In breathing life into Michael Crichton's Mesozoic menagerie, Spielberg initially turned to Bob Gurr, creator of Universal theme park's King Kong attraction, to pursue the idea of building full sized robotic critters. When this was deemed impossible, the challenge fell into the lap of Stan Winston, Oscar-winning designer of The Terminator and Aliens to come up with believable dinosaurs: from the gremlin-like dilophosaurus to a surprisingly poignant ailing triceratops (the first animatronic to go before the camera, Winston blamed any malfunction of movement on the dino's ill health), from a 20ft high 13,000 pound tyrannosaurs to hardnut, crowd-pleasing raptors, Winston created staggeringly realistic beasts that performed beautifully.

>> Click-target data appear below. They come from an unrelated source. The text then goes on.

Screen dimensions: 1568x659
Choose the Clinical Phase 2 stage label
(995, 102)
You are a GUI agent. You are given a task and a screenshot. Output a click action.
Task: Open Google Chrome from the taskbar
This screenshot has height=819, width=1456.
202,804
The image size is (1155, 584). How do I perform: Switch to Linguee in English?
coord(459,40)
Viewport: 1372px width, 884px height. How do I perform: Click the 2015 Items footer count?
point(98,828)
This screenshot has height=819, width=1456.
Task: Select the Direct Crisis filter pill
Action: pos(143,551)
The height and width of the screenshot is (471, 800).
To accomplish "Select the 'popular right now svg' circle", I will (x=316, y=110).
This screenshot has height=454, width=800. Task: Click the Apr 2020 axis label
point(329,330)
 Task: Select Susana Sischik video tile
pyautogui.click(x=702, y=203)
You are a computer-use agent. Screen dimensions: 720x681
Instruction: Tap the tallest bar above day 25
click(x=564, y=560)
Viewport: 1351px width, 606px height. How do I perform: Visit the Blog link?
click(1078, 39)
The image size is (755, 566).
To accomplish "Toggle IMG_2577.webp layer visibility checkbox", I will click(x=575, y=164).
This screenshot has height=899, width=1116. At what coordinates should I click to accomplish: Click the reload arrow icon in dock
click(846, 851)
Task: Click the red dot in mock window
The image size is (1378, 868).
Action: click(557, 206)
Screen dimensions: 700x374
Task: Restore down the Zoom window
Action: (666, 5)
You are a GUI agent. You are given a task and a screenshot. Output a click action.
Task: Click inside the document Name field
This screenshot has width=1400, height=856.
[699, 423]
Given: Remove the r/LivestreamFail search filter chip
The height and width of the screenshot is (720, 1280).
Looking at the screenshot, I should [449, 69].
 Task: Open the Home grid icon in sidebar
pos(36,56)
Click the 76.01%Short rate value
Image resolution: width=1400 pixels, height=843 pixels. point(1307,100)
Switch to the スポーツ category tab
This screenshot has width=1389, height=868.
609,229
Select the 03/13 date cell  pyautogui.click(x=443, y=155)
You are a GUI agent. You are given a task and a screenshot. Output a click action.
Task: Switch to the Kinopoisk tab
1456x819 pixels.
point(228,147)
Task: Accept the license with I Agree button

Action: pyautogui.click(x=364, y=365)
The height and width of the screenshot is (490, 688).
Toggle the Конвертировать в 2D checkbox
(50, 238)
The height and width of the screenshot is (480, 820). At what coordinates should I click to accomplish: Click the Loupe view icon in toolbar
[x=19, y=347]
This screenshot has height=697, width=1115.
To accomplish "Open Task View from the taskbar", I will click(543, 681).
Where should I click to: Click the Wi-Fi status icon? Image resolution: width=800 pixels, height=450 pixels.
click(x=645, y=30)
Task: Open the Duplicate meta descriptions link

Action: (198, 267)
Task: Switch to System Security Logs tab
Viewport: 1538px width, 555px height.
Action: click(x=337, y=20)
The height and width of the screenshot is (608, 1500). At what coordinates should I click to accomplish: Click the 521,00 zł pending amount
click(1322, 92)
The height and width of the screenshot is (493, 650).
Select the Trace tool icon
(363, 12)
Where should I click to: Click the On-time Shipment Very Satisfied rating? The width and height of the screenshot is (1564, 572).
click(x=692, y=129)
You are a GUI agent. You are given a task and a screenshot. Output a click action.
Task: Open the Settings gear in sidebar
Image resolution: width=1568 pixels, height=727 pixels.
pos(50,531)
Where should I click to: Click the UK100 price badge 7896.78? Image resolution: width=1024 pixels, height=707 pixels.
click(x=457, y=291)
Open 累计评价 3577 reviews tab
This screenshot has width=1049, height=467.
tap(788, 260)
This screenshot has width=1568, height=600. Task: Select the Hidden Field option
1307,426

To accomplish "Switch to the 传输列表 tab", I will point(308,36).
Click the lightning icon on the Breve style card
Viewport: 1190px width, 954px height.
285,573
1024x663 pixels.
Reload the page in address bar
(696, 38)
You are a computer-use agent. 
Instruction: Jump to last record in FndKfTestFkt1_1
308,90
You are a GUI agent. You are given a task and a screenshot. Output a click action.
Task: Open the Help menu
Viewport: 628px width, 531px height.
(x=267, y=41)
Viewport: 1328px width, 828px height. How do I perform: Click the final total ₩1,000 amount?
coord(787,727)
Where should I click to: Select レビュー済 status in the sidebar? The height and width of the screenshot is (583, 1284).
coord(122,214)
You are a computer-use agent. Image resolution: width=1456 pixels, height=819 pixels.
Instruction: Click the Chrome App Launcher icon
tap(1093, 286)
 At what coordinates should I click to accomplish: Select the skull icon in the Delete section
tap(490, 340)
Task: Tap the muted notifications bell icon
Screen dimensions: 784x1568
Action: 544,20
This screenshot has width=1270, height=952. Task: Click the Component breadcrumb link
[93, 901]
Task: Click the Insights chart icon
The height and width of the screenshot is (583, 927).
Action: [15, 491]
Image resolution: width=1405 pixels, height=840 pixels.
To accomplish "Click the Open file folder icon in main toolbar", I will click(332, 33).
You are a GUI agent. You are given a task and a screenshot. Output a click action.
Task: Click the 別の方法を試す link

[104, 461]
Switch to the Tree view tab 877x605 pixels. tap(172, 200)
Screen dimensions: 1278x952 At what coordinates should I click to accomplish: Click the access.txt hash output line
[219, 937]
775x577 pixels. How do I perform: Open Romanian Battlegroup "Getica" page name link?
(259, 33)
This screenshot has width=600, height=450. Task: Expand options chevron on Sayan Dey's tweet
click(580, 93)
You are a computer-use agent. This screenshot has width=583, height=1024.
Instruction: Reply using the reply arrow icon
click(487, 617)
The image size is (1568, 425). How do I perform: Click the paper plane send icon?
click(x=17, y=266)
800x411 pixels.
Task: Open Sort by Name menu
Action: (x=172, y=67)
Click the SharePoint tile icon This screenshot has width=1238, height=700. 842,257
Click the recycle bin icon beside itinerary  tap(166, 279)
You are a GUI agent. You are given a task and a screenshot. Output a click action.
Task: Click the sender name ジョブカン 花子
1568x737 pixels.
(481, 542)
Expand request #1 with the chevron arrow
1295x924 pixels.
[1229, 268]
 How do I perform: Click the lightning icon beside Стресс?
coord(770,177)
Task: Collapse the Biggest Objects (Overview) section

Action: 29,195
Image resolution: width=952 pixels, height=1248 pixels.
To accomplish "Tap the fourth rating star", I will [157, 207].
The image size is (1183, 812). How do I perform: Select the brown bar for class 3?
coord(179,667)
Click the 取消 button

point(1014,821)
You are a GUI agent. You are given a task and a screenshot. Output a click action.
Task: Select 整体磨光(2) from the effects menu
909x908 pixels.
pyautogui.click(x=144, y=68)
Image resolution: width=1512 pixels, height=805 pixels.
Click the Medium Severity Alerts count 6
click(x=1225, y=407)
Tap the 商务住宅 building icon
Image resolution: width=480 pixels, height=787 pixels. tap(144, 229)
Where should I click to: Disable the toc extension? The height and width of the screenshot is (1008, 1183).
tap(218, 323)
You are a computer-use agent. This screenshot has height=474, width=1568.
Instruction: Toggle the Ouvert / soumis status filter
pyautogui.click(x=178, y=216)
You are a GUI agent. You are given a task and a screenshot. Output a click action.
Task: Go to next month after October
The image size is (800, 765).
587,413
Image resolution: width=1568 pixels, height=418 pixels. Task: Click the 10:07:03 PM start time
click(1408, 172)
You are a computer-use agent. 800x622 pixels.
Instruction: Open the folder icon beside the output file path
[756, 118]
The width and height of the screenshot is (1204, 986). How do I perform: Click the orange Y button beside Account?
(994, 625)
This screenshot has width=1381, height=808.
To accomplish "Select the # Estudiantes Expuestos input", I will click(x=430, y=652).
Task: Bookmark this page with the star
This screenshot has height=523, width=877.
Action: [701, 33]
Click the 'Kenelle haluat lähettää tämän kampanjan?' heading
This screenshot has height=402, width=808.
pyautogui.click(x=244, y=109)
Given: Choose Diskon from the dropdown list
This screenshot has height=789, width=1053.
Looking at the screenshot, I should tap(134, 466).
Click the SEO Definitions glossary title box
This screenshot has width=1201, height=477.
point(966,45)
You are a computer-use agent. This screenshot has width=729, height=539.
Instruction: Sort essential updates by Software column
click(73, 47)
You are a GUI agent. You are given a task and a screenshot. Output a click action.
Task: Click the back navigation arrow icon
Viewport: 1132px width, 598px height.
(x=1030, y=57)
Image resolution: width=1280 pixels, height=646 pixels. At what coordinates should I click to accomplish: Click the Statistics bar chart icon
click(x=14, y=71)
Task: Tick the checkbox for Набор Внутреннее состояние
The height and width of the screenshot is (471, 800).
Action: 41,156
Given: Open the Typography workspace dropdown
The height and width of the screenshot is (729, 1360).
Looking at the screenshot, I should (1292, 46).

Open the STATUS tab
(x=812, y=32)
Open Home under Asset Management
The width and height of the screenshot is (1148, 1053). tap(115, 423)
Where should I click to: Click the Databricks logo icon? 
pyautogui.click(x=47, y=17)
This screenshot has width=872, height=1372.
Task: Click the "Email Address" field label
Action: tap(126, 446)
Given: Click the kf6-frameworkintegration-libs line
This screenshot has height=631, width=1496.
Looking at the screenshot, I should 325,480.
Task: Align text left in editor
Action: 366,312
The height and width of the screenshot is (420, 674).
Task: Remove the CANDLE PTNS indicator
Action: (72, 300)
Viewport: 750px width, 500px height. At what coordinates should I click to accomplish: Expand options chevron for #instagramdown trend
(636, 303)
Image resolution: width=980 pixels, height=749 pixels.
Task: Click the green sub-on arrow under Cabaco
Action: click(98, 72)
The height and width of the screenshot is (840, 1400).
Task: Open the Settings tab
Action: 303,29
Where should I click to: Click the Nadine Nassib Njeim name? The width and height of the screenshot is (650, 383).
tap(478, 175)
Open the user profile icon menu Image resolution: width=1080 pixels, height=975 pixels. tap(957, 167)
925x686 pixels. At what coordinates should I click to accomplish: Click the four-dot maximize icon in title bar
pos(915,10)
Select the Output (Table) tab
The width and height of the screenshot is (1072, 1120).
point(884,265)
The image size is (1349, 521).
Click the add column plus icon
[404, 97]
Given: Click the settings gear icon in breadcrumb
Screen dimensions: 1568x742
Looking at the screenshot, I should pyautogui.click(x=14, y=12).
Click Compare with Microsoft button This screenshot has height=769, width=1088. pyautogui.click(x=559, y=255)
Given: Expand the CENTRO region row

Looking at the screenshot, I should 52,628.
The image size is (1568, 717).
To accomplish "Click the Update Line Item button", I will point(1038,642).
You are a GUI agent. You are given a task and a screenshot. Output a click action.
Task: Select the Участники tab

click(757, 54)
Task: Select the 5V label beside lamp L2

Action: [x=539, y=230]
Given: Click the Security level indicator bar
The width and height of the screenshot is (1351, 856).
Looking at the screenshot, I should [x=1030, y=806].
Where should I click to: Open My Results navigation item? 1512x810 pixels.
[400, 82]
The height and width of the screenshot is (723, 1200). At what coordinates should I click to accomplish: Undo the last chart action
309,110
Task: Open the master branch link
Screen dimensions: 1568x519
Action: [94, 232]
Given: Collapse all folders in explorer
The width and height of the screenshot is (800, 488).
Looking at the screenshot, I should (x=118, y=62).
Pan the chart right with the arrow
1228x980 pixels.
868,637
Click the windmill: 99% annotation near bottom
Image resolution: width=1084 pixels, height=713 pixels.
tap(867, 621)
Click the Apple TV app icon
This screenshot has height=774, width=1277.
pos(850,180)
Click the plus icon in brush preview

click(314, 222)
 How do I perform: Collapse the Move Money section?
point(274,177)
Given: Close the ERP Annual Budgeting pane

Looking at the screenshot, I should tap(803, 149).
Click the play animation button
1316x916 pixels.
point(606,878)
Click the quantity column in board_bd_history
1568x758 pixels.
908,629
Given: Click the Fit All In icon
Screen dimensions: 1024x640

For head-to-tail dinosaur shots, the initial plan was to augment Winston's work with ILM's sophisticated animation technique Go-Motion, headed up by Phil Tippett. Spielberg had commissioned Dennis Muren to go digital on one scene — the herd of fleeing gallimimus — the consensus being that CG was not sophisticated enough to perfect living, breathing entities for sustainable periods of screen time. But the consensus was not shared by everyone. Muren and his team secretly built a CG skeletal tyrannosaur going through various run and walk cycles, quickly progressing to a fully articulate creature moving through a still background of rolling hills. No jerky stop motion. No lizards with plastic bits stuck on their back. No men in suits — this was the real deal.

"There we were watching our future unfolding on the TV screen, so authentic I couldn't believe my eyes," noted Spielberg about the first CG viewing. "It blew my mind."

Spielberg quickly scrapped the Go-Motion footage 
("I was shattered by the decision initially... but the CG was amazing", recalled Tippett, whose animation skills were sensibly retained) and upped the CG shot roster to 52 shots. Spielberg even rewrote the end to accommodate his new technology: originally, the two raptors moving in on the heroes were killed by John Hammond firing a bazooka and the second was crushed in the jaws of the T-Rex skeleton. Not only would the T-Rex return to save the day (underlining the film's theme that nature always finds a way) but visual effects (and summer blockbusters) would never be the same again.

The Spielberg film that followed Jurassic had a mere handful of effects: some digital matte paintings, a smattering of bullet hits and the colourisation of a small girl's coat. No amount of bluescreen could conjure up the visions Steven Spielberg was about to undertake. What was needed now was artistic courage.